Using reproductions expands the opportunities for sharing our collection and fulfilling our missions of accessibility and education. The lifelike images — many at actual size — allow us to exhibit artifacts that are particularly fragile, rare, or part of larger works, such as 19th-century wood type auction broadsides, Gutenberg Bible leaf, or pages from the Baskerville Bible. It was amusing and rewarding to see people taken aback wondering whether they were looking at a real Gutenberg leaf or Linotype drawing on the wall. In addition to our reproductions, Amos Kennedy Jr. and Grilli Type generously donated original works to exhibit.

Art + Design students Megan Folkes and Carly Davis help cut and mount prints.

With only two days on the ground to prep, putting together the exhibition would not have been possible without the time and enthusiasm of volunteers from the school’s Art + Design Department. From cutting out prints and captions to shrink-wrapping and hanging, each volunteer was a much-needed helping hand. The students were able to get a sneak peek of the show and were excited to recognize works they had learned about in class.

Kate and I introducing the exhibition on opening day. Photo by Michael O’Keefe.

On opening day, Kate and I presented a brief talk to students and had a mini exhibition with several actual items from our collection. The pop-up supported the conversation happening on the walls. We brought wood type, metal-type ephemera, Emigre and Fuse magazines, and psychedelic concert handbills, as well as a couple of Aaron Marcus’s Symbolic Constructions prints and a copy of The Black Panther made with rub-down lettering.

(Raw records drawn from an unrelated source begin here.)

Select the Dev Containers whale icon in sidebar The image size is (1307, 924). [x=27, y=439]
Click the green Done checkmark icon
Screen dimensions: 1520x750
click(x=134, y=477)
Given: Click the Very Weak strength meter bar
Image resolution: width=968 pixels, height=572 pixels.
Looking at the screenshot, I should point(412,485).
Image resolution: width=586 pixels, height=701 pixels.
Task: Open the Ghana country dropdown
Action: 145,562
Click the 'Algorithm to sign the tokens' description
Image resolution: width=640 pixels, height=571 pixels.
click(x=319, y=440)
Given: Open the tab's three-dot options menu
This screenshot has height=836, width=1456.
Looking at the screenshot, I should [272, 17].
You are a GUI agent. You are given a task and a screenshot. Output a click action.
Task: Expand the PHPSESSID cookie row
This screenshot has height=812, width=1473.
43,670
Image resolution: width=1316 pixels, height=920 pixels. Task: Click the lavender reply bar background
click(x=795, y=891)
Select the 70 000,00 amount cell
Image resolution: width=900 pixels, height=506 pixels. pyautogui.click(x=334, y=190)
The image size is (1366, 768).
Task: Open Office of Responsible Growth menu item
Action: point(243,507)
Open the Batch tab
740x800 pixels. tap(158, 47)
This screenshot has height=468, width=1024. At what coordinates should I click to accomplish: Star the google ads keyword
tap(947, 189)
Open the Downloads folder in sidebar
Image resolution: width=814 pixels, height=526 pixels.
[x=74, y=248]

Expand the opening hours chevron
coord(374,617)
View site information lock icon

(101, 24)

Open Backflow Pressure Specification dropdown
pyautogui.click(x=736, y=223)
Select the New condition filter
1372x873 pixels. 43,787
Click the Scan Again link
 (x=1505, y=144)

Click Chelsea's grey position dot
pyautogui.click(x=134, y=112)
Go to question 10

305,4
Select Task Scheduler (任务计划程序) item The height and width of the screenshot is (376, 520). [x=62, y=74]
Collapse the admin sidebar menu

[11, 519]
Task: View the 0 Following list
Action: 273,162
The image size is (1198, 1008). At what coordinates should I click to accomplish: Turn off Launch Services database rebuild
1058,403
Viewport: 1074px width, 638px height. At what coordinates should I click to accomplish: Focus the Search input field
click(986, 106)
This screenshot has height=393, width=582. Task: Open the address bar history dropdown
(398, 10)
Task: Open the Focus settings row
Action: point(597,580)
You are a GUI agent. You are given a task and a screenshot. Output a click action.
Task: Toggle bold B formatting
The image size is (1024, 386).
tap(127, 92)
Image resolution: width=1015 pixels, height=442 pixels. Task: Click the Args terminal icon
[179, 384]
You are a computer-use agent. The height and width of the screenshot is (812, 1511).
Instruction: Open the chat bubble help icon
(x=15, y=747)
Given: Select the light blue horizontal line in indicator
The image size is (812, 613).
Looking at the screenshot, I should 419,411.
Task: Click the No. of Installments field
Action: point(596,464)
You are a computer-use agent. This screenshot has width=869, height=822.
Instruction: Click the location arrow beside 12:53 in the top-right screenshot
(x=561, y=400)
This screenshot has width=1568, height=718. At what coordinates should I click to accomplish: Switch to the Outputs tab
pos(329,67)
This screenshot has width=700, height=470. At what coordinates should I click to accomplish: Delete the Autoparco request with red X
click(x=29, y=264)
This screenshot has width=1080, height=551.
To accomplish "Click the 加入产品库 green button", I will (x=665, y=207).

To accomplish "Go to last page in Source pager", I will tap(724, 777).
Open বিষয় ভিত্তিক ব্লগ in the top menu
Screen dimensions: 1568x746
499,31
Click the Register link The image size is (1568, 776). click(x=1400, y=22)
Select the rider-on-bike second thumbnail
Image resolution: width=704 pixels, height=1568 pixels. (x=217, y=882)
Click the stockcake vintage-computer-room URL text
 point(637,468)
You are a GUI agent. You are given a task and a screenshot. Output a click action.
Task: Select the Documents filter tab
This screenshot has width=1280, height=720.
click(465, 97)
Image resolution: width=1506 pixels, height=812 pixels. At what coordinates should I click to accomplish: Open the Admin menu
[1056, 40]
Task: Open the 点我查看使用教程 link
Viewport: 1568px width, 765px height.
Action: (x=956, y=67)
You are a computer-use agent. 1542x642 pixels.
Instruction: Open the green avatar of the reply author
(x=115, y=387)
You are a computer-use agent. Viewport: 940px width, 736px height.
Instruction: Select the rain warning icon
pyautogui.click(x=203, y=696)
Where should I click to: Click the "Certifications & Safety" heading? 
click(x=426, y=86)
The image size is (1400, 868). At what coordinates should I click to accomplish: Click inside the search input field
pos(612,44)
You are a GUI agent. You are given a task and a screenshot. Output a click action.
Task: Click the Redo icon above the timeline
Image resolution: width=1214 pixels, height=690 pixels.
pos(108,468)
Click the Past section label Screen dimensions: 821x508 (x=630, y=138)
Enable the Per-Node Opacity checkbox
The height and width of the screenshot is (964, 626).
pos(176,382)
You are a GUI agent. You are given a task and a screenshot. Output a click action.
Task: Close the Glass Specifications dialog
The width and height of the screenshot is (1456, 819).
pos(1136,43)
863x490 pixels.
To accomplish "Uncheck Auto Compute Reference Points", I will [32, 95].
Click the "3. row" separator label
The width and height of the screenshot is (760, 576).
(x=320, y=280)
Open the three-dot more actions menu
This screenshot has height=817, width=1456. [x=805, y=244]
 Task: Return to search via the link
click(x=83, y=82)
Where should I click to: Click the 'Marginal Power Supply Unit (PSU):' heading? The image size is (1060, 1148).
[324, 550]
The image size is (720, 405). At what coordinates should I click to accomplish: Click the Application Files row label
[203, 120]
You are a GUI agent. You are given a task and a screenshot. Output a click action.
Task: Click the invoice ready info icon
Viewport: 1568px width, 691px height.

Kate and I are grateful for the opportunity to visit OC’s campus and proud to fulfill the Archive’s mission of being an accessible, educational resource for a global audience. We thank David Crismon and Michael O’Keefe of Oklahoma Christian University’s Art + Design Department for inviting us, and our volunteers for their time: Megan Madison, Daniel Lawrence, Trey Gause, Carly Davis, Marcus Leonard, Meagan Folkes, Jacey McDaniels, and Stephanie Emperly. If you are in the Oklahoma City area, the exhibition continues in The Garvey Center at Oklahoma Christian University through February 12.